::: Document excerpt

Review: Baseball Fever is an interesting book that could enhance a child's vocabulary as well as improvise his or her interests in Baseball. It is about a typical family in which the father despises Baseball at first and pushes his son into learning chess, which in his opinion is a good mental gameworth spending time on. But later in the end, the father Dr.Feldman and his son named Ezra learn to compromise by understanding that everyone specializes in some subject. It was a pretty interesting book and also short enough to capture a child's mind.

Rating: 3 stars
Summary: THE KID WHO LOVED THE GAME BASEBALL
Review: Baseball fever was a 3.5 star book because it is about a kid who loves baseball. It is full of fun stuff to read about like how he couts down to opening day. I like this book also because I love baseball and Ezra also dose. This is why I like the book.

Rating: 5 stars
Summary: Baseball Fever
Review: I first read this book a few years ago, having graduated from Matt Christopher greats such as Catcher with a Glass Arm and Shortstop from Tokyo. This book trumps the banal, Christopheresque cadre to introduce a more highbrow milieu into the baseball scene. Aces Monroe for this one. It's the best baseball book ever. EVER!

Rating: 5 stars
Summary: For it's root root root for the home team...
Review: I think we're all familiar with stories in which fathers continually plead with their sons to get involved with baseball. These kinds of tales abound, usually ending with the father accepting that just because a boy doesn't like baseball, that doesn't mean he's less of a human being. But how common is it to stumble across stories in which a father disapproves of his son actually liking baseball? Such is the case with Johanna Hurwitz's male bonding tale, "Baseball Fever". When a snobby German intellectual and his all-American, baseball-lovin', pumpkin pie eatin' son try to find a common ground for their interests, it takes a great deal of energy on both their parts to find anything that interests them both.

Ezra Feldman's got a problem. No, not his name. He has a father that is aiming to win the Least-Cool-Dad Award of the year. Now his dad's a genius, don't get him wrong. Smart as a whip and a sociological scholar to boot. But while Mr. Feldman may appreciate (what he considers) the finer things in life, he just cannot understand baseball. And Ezra most certainly can. Ezra has been a baseball fanatic ever since he could understand the game. So while dear old dad sighs over the rotting of his second child's brain with sports, Ezra is totally enmeshed in the highs and lows of his favorite team, the Mets. The two have their blow-ups over this seemingly innocuous problem and perhaps they would have counted on ever enjoying one another's company impossible had a fellow scholar of Mr. Feldman's not explained that Ezra's national pastime was actually a good thing. And then there's the fact that Ezra's been learning a little more chess in his spare time, just so he can play his dad and beat him. Slowly, through careful steps on both their parts, the two begin to find that they have more in common than they may have thought after all.

::::::
::: Dataset rows

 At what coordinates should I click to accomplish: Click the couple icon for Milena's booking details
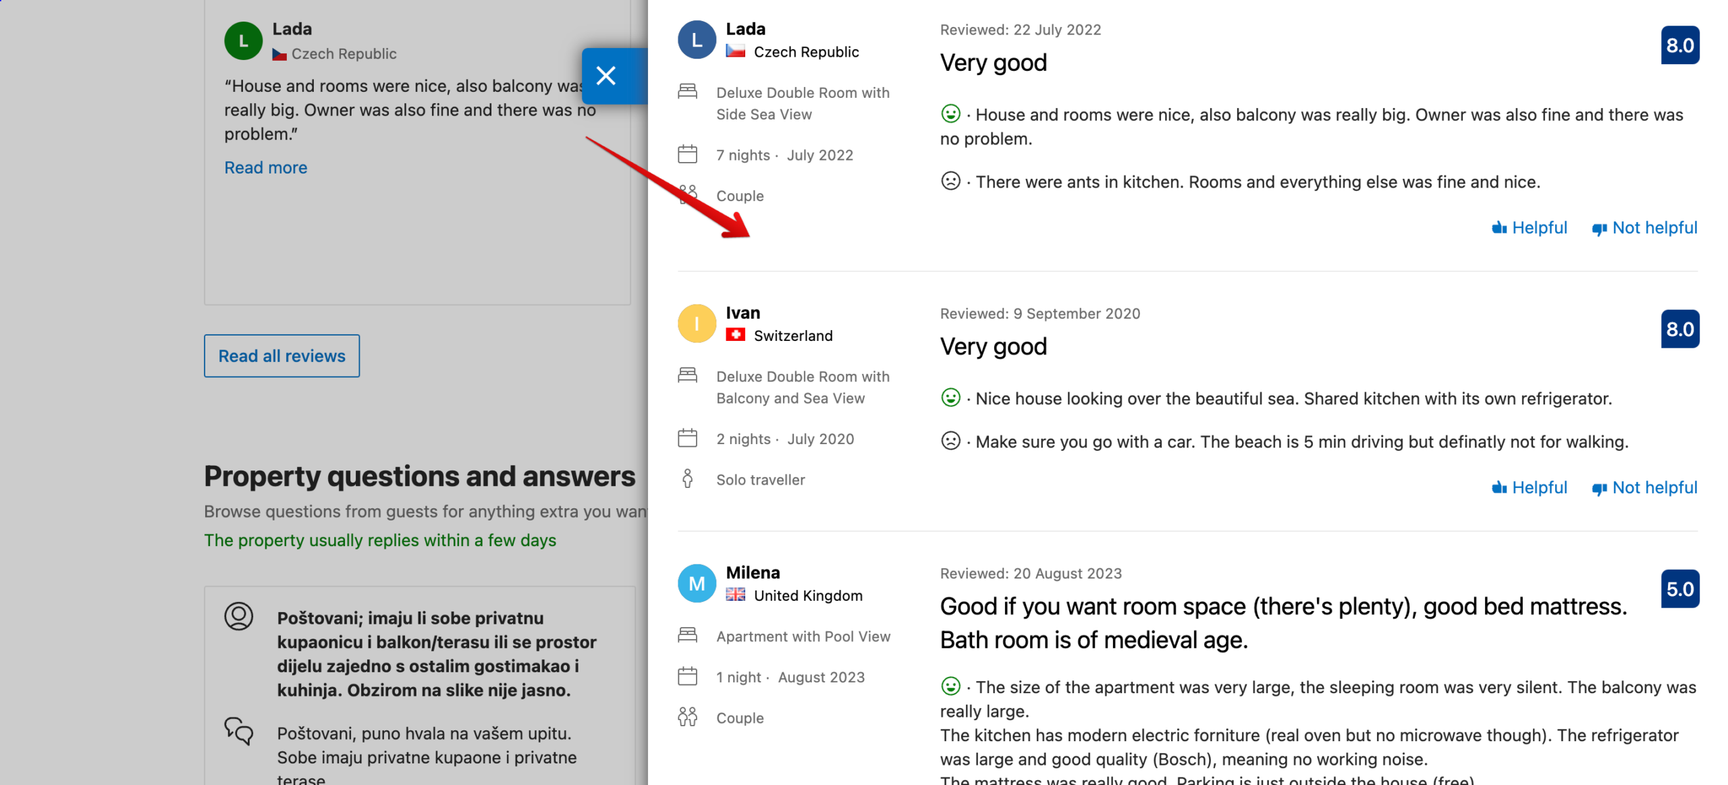tap(688, 715)
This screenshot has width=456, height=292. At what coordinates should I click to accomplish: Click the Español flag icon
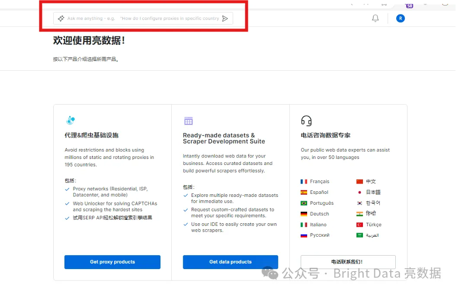coord(304,192)
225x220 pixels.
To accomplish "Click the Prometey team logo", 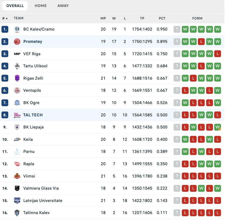I will point(17,41).
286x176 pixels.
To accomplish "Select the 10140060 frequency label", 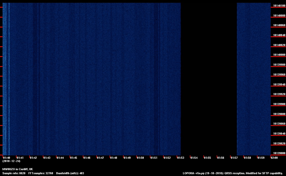I will coord(279,25).
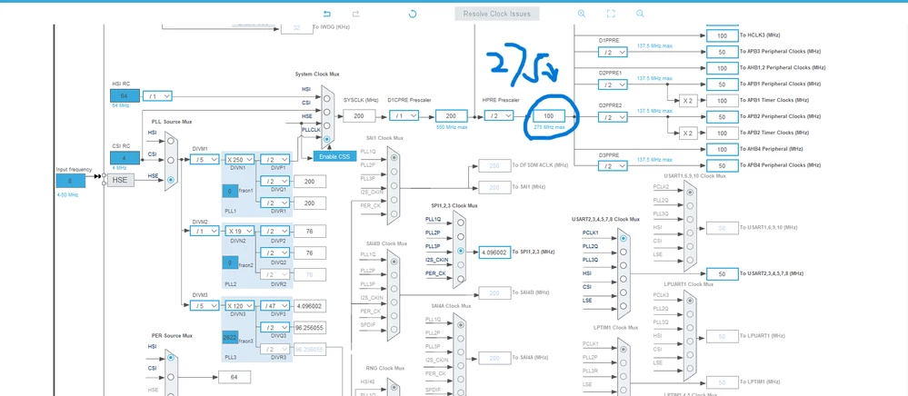Click the undo arrow icon
The width and height of the screenshot is (908, 396).
pos(326,14)
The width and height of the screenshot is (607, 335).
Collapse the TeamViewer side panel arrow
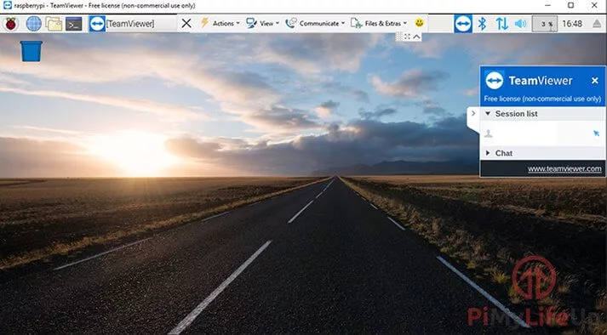tap(473, 113)
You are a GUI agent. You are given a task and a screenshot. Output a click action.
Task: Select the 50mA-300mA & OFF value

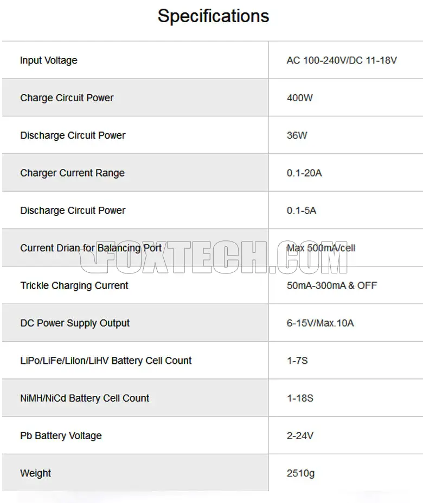point(332,285)
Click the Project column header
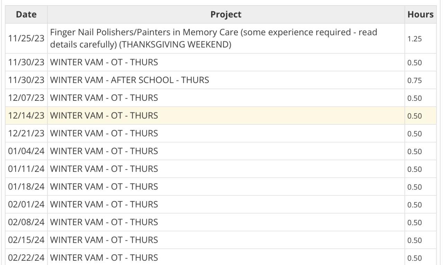The image size is (443, 265). coord(226,15)
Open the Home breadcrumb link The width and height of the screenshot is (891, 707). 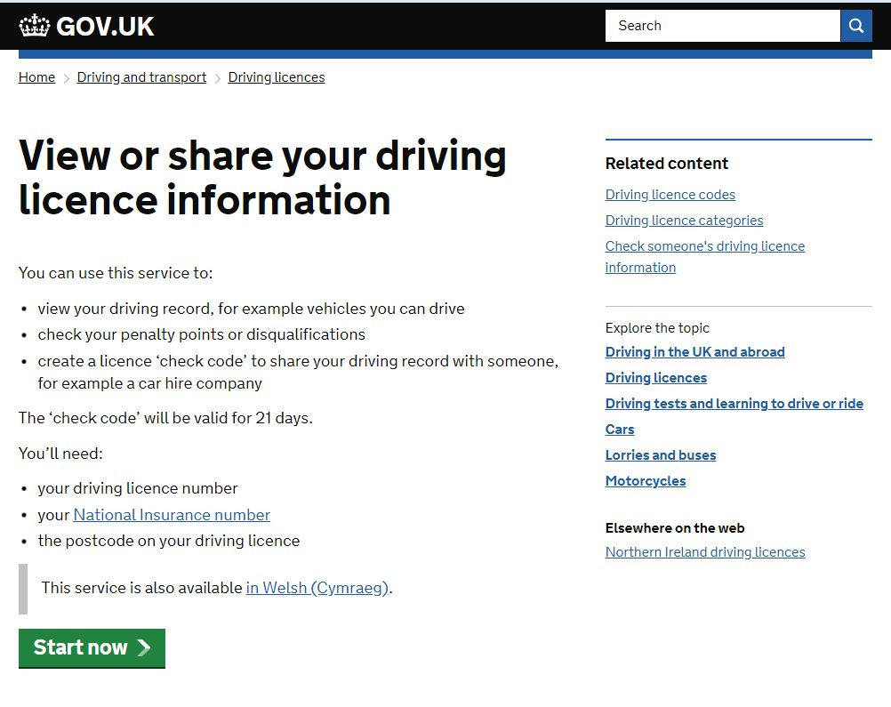click(36, 77)
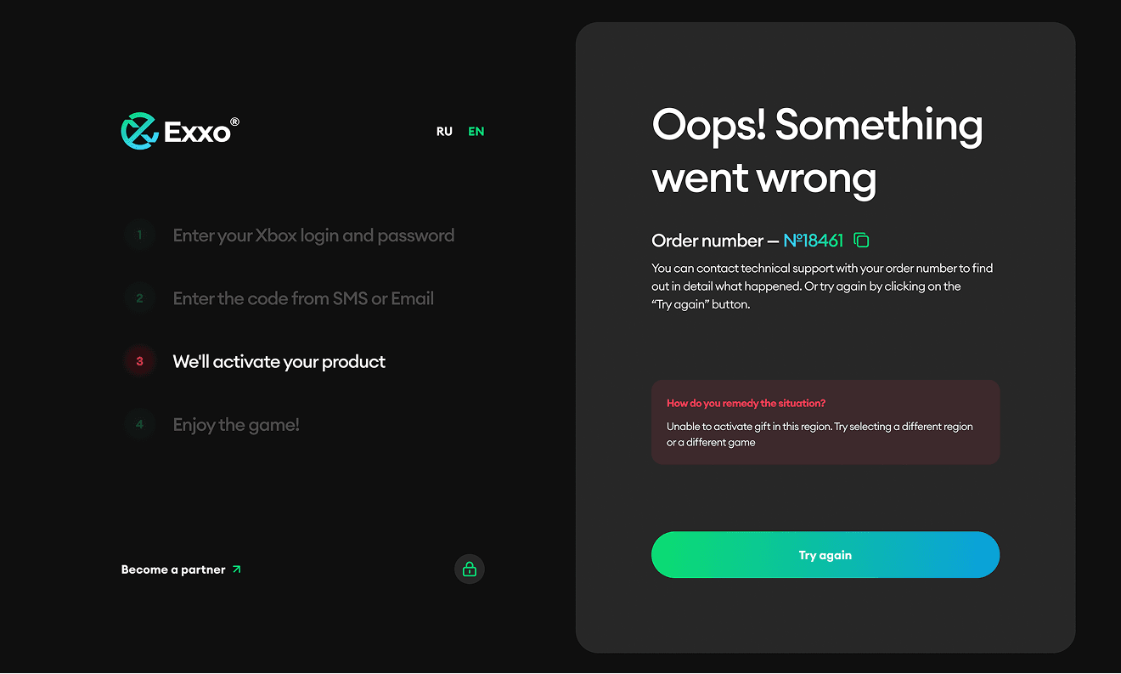Click the arrow beside Become a partner
Image resolution: width=1121 pixels, height=674 pixels.
[237, 569]
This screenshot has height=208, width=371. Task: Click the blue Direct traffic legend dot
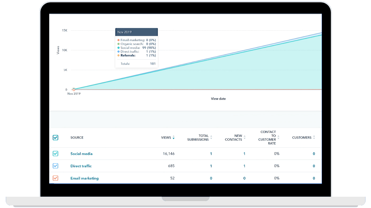(118, 51)
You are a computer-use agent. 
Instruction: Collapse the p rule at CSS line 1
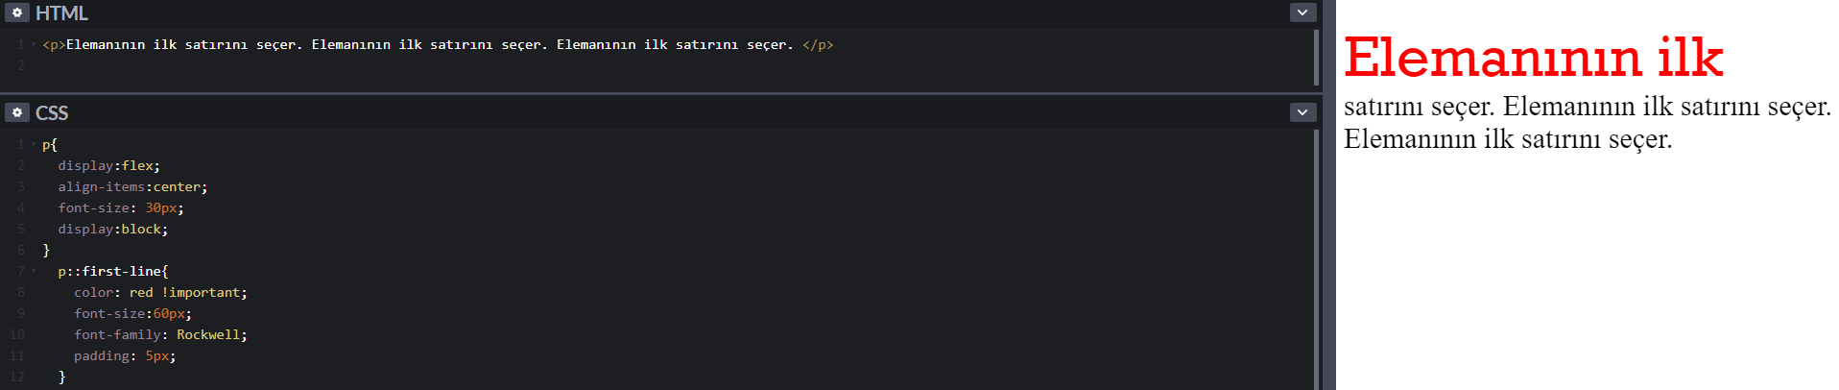coord(34,144)
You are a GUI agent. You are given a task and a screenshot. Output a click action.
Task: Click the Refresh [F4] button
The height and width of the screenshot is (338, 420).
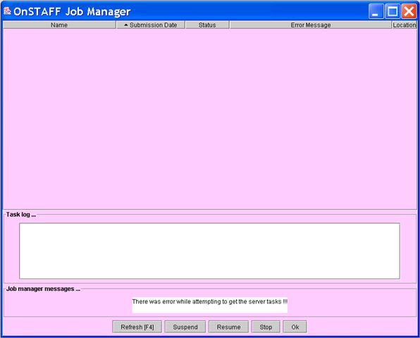point(137,327)
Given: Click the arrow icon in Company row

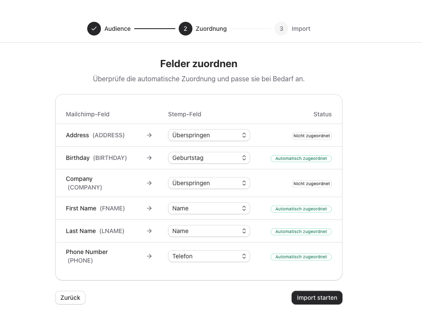Looking at the screenshot, I should coord(149,183).
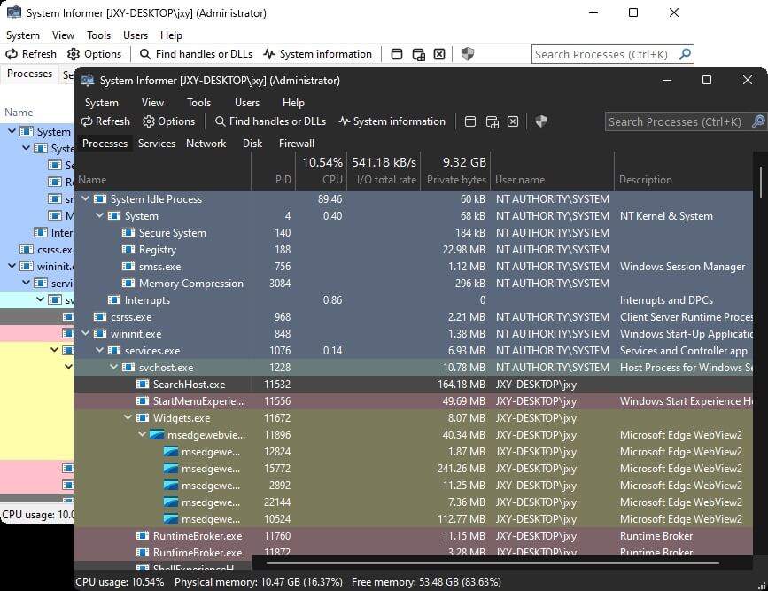Select the SearchHost.exe process row

click(x=189, y=385)
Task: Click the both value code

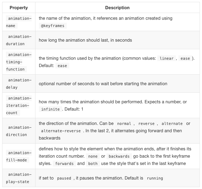Action: click(x=93, y=164)
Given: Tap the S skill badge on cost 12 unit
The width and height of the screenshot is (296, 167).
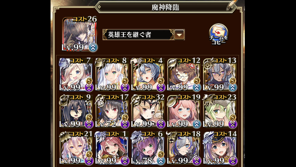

::::::

◆ Given exercise
Continue the reviews of the children's book "Baseball Fever" from the point where they stop.

◆ The reply
The book is a good early chapter book for those sports obsessed children who are just beginning to understand the beauty of reading. Originally written in 1981, the book has aged in odd ways. There's the fact that Ezra keeps lamenting that the Mets are either in last place or second-to-last place. There's the fact that Ronald Reagan is the last president mentioned. But otherwise there are timeless elements to this tale. I was a little amazed that a book of this reading level was tossing about words like "nepotism" and "capricious" hither and yon, but maybe kids will be inspired to look them up. Stranger things have happened. The pictures in the book are a bit of a throwback as well. They're old, no question. For example, after Mr. Feldman remarks on the diversity of the baseball-attending populace, we are privy to a picture of an almost entirely white crowd of baseball fans (with the exception of one very nervous black person near the front of the shot).

If you've a baseball fan of your own who hasn't quite fallen for the whole reading-is-good-for-you line of reasoning, you may wish to craftily loft, "Baseball Fever" into their rooms. It delivers an interesting premise with some on-the-level writing and believable characterizations. All in all, a fine young reader work.


Rating: 4 stars
Summary: A Grand Slam!
Review: I would recommend Baseball Fever to any child 4th through 6th
grade.It is a very exciting book about a boy and his dad
challenging each other to a baseball chess battle! But then forced to a decision.Baseball Fever was an overall great book for anyone!

Rating: 4 stars
Summary: Baseball Fever
Review: This a a great book to read because it is about a boy who is completely opposite of his father. They are always getting into fights. Then they make a bet and it changes everything.